With an increased fear of dangerous signaling from the small devices, airlines are pushing to ban Apple AirTags in checked luggage.
- Airlines have been attempting to ban the use of Apple AirTags in checked luggage due to fears of the device’s transmission interfering with planes.
- Claims for lost luggage have jumped around 30% since 2019—causing more flyers to add the AirTag to luggage in an effort to keep track of belongings.
- AirTags use a small lithium battery to transmit location signals which are restricted on airlines causing some to request a ban on the tags.
- The German Airline Lufthansa initially told customers that the tags needed to be turned off in luggage, but has since gone back on the statement stating there is no ban—although the company wishes international aviation bodies would specifically exempt location trackers.
Why it’s news
Apple AirTags are small devices that send out a location signal allowing people to keep track of personal items such as keys and wallets.
Since the pandemic caused staffing shortages, many airlines were low on workers causing luggage to go missing. Claims for lost luggage jumped around 30% since 2019, according to insurer Mapfre SA.
To keep track of their luggage many passengers were slipping the small AirTag into their suitcases and other checked bags so the passengers would know the location of their bags at all times.
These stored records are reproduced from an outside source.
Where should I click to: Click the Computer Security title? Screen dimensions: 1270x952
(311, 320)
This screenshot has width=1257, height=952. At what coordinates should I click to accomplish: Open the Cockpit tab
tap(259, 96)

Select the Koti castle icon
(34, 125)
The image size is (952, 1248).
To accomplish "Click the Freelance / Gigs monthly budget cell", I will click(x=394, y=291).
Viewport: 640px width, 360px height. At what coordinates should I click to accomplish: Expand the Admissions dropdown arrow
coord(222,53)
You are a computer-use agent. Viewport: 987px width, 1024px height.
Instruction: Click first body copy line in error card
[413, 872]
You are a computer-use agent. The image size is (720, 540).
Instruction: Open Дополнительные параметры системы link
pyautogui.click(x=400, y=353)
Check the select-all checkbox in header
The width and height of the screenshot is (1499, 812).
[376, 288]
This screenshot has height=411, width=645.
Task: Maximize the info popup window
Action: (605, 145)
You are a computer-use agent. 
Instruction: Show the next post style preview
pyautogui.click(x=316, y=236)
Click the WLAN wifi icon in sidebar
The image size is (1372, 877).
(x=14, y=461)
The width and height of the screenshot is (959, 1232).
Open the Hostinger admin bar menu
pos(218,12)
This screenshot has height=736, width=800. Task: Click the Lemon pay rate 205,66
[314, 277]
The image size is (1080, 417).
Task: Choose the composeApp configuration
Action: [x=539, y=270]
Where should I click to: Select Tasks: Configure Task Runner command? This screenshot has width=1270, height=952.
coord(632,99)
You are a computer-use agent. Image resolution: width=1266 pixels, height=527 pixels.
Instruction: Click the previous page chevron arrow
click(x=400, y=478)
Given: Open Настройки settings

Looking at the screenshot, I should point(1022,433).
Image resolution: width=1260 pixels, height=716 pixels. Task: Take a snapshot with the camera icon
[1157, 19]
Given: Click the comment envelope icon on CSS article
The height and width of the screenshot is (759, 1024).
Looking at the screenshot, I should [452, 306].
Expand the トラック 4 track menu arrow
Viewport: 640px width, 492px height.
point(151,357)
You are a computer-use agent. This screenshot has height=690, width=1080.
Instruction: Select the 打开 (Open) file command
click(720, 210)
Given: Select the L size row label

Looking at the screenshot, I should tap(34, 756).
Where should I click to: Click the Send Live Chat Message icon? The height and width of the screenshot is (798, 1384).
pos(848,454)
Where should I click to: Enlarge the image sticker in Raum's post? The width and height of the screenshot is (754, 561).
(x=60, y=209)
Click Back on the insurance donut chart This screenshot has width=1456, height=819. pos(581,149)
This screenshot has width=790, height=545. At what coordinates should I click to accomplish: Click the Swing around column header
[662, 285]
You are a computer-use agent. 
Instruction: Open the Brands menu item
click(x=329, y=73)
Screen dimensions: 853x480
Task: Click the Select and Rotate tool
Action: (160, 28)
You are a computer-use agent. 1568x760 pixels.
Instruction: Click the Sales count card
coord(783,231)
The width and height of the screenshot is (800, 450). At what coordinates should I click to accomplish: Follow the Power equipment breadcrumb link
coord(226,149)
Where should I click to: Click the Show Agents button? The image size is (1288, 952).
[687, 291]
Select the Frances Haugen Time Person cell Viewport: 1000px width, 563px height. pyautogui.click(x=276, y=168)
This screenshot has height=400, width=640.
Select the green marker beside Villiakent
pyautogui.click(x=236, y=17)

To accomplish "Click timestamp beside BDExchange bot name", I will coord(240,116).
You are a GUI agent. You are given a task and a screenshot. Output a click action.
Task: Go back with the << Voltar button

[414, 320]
AirTags are similar to other electric devices due to the fact the tags use a lithium battery to transmit location signals. The thing is these batteries are banned because they interfere with airplanes.
Lufthansa caused quite a stir when the company told a passenger that the AirTags had to be turned off before putting the tags on the plane, but the airline changed the statement.
“The Lufthansa Group has conducted its own risk assessment with the result that tracking devices with very low battery and transmission power in checked luggage do not pose a safety risk. We have never issued a ban on devices like that,” the company says.
The company says the tags are permitted, but it believes more regulations need to be made on the tags, considering they send out transmissions.
“It is on the authorities to adopt regulations that right now limit the use of these devices for airline passengers in checked luggage. We are in close contact with the respective institutions to find a solution as quickly as possible,” the statement reads.
For now, AirTags are allowed on planes, but the airline is calling for regulation, and considering the fact the tags send out a transmission, they could be banned in the future.